*EXERCISE OBJECTIVE*:
Switch every "thumbnail" to "preview" in the rows below, and keep everything else the same.

*GIVEN ENTRIES*:
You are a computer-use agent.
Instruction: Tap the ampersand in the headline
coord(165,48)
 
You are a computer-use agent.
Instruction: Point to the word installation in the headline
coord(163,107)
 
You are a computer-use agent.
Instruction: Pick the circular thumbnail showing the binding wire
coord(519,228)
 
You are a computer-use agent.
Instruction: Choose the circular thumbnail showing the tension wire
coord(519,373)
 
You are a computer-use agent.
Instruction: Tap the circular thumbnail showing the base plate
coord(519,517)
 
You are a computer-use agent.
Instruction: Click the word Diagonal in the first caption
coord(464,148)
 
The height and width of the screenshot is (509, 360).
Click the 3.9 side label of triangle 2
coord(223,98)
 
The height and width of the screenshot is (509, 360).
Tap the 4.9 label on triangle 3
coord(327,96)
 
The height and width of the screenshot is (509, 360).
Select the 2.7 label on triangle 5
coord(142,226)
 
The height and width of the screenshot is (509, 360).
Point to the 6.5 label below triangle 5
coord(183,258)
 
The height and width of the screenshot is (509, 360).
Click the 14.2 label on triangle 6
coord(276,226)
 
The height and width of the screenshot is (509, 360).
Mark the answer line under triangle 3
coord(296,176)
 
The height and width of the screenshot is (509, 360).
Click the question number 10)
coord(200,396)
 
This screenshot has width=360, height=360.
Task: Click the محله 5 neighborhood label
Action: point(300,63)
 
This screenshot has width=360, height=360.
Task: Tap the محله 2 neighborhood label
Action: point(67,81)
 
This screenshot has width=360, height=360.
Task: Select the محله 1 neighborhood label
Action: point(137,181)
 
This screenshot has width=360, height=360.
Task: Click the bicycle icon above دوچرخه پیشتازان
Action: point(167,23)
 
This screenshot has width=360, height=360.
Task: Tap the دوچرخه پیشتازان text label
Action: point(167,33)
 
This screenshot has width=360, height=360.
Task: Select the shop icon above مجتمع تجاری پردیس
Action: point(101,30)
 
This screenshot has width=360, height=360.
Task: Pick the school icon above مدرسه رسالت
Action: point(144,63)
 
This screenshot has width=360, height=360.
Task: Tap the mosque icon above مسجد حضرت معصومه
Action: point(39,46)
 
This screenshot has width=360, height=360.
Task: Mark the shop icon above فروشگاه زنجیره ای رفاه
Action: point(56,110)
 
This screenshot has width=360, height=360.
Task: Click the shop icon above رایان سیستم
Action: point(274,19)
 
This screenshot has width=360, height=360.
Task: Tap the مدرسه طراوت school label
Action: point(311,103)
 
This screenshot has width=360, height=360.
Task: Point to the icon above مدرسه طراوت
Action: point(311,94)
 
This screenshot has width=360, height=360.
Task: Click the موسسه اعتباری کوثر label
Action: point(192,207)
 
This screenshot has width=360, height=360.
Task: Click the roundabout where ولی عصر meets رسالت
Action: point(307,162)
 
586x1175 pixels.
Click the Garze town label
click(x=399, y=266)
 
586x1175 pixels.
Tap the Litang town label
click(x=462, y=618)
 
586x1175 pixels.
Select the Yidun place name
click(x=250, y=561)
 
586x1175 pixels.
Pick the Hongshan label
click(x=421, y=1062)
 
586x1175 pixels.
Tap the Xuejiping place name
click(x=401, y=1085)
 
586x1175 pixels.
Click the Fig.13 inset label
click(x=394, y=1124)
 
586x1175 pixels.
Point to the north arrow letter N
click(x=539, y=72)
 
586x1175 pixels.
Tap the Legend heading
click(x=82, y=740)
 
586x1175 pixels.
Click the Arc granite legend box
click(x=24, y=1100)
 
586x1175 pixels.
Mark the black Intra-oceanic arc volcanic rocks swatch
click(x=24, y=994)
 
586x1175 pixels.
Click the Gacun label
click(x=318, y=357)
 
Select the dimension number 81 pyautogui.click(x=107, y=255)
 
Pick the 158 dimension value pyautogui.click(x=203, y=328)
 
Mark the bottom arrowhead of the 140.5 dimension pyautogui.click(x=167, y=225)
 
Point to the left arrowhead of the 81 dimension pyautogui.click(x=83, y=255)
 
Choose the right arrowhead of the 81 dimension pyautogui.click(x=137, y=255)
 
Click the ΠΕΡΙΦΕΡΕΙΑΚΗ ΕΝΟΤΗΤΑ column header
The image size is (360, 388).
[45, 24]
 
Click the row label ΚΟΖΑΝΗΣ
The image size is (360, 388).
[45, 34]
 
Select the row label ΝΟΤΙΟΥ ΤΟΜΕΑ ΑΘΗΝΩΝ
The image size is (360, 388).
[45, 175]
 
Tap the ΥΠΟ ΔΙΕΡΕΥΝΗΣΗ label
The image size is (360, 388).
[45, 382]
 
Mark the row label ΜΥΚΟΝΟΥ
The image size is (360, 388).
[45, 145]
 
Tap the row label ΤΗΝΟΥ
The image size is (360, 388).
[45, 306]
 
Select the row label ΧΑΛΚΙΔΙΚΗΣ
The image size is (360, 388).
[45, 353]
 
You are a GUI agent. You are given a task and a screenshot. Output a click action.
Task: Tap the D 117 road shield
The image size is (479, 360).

*CORRECT RESPONSE*:
You are a computer-use agent.
Instruction: Tap the ampersand in the headline
coord(165,48)
 
You are a computer-use agent.
Instruction: Point to the word installation in the headline
coord(163,107)
 
You are a computer-use agent.
Instruction: Pick the circular preview showing the binding wire
coord(519,228)
 
You are a computer-use agent.
Instruction: Choose the circular preview showing the tension wire
coord(519,373)
 
You are a computer-use agent.
Instruction: Tap the circular preview showing the base plate
coord(519,517)
 
You are a computer-use agent.
Instruction: Click the word Diagonal in the first caption
coord(464,148)
 
The height and width of the screenshot is (509, 360).
Click the 3.9 side label of triangle 2
coord(223,98)
 
The height and width of the screenshot is (509, 360).
Tap the 4.9 label on triangle 3
coord(327,96)
 
The height and width of the screenshot is (509, 360).
Select the 2.7 label on triangle 5
coord(142,226)
 
The height and width of the screenshot is (509, 360).
Point to the 6.5 label below triangle 5
coord(183,258)
 
The height and width of the screenshot is (509, 360).
Click the 14.2 label on triangle 6
coord(276,226)
 
The height and width of the screenshot is (509, 360).
Mark the answer line under triangle 3
coord(296,176)
 
The height and width of the screenshot is (509, 360).
Click the question number 10)
coord(200,396)
 
This screenshot has width=360, height=360.
Task: Click the محله 5 neighborhood label
Action: point(300,63)
 
This screenshot has width=360, height=360.
Task: Tap the محله 2 neighborhood label
Action: point(67,81)
 
This screenshot has width=360, height=360.
Task: Select the محله 1 neighborhood label
Action: point(137,181)
 
This screenshot has width=360, height=360.
Task: Click the bicycle icon above دوچرخه پیشتازان
Action: point(167,23)
 
This screenshot has width=360, height=360.
Task: Tap the دوچرخه پیشتازان text label
Action: point(167,33)
 
This screenshot has width=360, height=360.
Task: Select the shop icon above مجتمع تجاری پردیس
Action: point(101,30)
 
This screenshot has width=360, height=360.
Task: Pick the school icon above مدرسه رسالت
Action: point(144,63)
 
This screenshot has width=360, height=360.
Task: Tap the mosque icon above مسجد حضرت معصومه
Action: point(39,46)
 
This screenshot has width=360, height=360.
Task: Mark the shop icon above فروشگاه زنجیره ای رفاه
Action: point(56,110)
 
This screenshot has width=360, height=360.
Task: Click the shop icon above رایان سیستم
Action: point(274,19)
 
This screenshot has width=360, height=360.
Task: Tap the مدرسه طراوت school label
Action: point(311,103)
 
This screenshot has width=360, height=360.
Task: Point to the icon above مدرسه طراوت
Action: point(311,94)
 
This screenshot has width=360, height=360.
Task: Click the موسسه اعتباری کوثر label
Action: point(192,207)
 
This screenshot has width=360, height=360.
Task: Click the roundabout where ولی عصر meets رسالت
Action: point(307,162)
 
586x1175 pixels.
Click the Garze town label
click(x=399, y=266)
 
586x1175 pixels.
Tap the Litang town label
click(x=462, y=618)
 
586x1175 pixels.
Select the Yidun place name
click(x=250, y=561)
 
586x1175 pixels.
Pick the Hongshan label
click(x=421, y=1062)
 
586x1175 pixels.
Tap the Xuejiping place name
click(x=401, y=1085)
 
586x1175 pixels.
Click the Fig.13 inset label
click(x=394, y=1124)
 
586x1175 pixels.
Point to the north arrow letter N
click(x=539, y=72)
 
586x1175 pixels.
Tap the Legend heading
click(x=82, y=740)
 
586x1175 pixels.
Click the Arc granite legend box
click(x=24, y=1100)
 
586x1175 pixels.
Mark the black Intra-oceanic arc volcanic rocks swatch
click(x=24, y=994)
 
586x1175 pixels.
Click the Gacun label
click(x=318, y=357)
 
Select the dimension number 81 pyautogui.click(x=107, y=255)
 
Pick the 158 dimension value pyautogui.click(x=203, y=328)
 
Mark the bottom arrowhead of the 140.5 dimension pyautogui.click(x=167, y=225)
 
Point to the left arrowhead of the 81 dimension pyautogui.click(x=83, y=255)
 
Choose the right arrowhead of the 81 dimension pyautogui.click(x=137, y=255)
 
Click the ΠΕΡΙΦΕΡΕΙΑΚΗ ΕΝΟΤΗΤΑ column header
The image size is (360, 388).
[45, 24]
 
Click the row label ΚΟΖΑΝΗΣ
The image size is (360, 388).
[45, 34]
 
Select the row label ΝΟΤΙΟΥ ΤΟΜΕΑ ΑΘΗΝΩΝ
The image size is (360, 388).
[45, 175]
 
Tap the ΥΠΟ ΔΙΕΡΕΥΝΗΣΗ label
The image size is (360, 388).
[45, 382]
 
Mark the row label ΜΥΚΟΝΟΥ
The image size is (360, 388).
[45, 145]
 
Tap the row label ΤΗΝΟΥ
The image size is (360, 388).
[45, 306]
 
Select the row label ΧΑΛΚΙΔΙΚΗΣ
The image size is (360, 388).
[45, 353]
 
You are a GUI agent. You are given a task and a screenshot. Output a click action.
Task: Tap the D 117 road shield
The image size is (479, 360).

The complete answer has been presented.